Identify all lines below that hold "Expand" and collect them.

Collected data:
▼▼▼

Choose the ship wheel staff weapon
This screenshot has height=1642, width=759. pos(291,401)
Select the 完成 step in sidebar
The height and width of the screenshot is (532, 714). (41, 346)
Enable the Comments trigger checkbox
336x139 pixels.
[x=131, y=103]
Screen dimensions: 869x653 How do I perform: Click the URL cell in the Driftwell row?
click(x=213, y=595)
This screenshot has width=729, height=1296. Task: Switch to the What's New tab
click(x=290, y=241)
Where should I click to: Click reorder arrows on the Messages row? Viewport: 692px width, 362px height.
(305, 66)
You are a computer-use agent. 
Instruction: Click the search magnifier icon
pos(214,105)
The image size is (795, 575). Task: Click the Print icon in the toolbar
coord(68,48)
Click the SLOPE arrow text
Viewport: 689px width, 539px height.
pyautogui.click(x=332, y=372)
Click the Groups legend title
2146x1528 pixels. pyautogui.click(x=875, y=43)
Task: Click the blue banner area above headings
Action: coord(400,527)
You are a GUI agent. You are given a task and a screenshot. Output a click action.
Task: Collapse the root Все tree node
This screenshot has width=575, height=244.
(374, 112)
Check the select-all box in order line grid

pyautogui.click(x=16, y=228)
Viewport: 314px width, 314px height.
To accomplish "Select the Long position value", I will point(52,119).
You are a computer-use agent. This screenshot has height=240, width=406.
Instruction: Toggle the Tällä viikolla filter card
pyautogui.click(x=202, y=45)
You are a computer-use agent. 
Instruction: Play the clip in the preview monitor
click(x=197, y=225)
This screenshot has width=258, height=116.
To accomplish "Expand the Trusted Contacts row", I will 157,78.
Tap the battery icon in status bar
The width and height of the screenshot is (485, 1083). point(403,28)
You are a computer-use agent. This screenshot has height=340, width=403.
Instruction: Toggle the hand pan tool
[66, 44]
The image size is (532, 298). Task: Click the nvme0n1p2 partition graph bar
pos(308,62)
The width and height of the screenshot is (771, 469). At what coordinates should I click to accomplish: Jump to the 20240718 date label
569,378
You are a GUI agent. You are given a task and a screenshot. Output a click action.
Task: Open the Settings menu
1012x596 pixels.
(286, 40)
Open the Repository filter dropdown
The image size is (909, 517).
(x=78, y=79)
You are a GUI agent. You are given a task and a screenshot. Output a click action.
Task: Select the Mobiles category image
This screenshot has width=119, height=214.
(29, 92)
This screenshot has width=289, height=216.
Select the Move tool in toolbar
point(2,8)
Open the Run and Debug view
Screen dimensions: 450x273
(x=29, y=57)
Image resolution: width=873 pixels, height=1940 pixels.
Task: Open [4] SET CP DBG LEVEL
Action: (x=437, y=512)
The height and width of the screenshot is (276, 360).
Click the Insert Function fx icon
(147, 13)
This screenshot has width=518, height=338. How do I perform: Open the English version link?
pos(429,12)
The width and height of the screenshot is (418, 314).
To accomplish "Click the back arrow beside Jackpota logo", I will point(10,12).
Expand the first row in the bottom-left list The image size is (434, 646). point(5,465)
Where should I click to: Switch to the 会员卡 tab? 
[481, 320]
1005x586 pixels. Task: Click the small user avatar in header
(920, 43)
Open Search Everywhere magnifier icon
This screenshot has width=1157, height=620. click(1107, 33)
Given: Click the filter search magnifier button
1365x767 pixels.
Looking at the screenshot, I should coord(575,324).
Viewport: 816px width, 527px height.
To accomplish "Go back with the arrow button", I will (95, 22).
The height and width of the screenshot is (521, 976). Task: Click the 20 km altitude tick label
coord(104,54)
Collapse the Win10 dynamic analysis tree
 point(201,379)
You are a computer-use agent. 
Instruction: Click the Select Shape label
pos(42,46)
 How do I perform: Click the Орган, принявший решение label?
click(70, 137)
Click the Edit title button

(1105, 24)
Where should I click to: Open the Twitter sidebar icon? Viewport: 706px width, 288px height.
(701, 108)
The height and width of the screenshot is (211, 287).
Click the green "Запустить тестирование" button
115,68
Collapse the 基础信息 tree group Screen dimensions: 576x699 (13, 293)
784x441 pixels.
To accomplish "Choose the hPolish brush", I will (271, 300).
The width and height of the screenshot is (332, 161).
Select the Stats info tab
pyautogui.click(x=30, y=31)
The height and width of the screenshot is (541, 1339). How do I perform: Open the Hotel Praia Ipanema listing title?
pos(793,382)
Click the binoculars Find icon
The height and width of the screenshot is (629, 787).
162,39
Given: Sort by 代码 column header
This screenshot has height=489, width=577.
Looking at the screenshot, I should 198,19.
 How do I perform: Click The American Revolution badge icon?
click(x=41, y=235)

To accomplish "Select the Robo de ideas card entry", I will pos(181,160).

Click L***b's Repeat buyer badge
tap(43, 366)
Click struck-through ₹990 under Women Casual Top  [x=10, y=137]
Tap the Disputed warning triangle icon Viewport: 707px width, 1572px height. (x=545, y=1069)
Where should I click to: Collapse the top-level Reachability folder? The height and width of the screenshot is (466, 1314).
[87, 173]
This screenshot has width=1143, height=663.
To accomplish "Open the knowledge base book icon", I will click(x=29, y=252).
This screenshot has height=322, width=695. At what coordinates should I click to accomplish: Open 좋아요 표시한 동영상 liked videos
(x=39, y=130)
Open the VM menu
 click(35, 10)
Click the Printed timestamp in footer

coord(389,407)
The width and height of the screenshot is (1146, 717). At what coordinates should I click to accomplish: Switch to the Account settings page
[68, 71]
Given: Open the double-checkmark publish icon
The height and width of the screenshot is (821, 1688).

▲▲▲

TASK RESPONSE:
To accomplish "Expand the Trusted Contacts row", I will 157,78.
Expand the first row in the bottom-left list The image size is (434, 646). point(5,465)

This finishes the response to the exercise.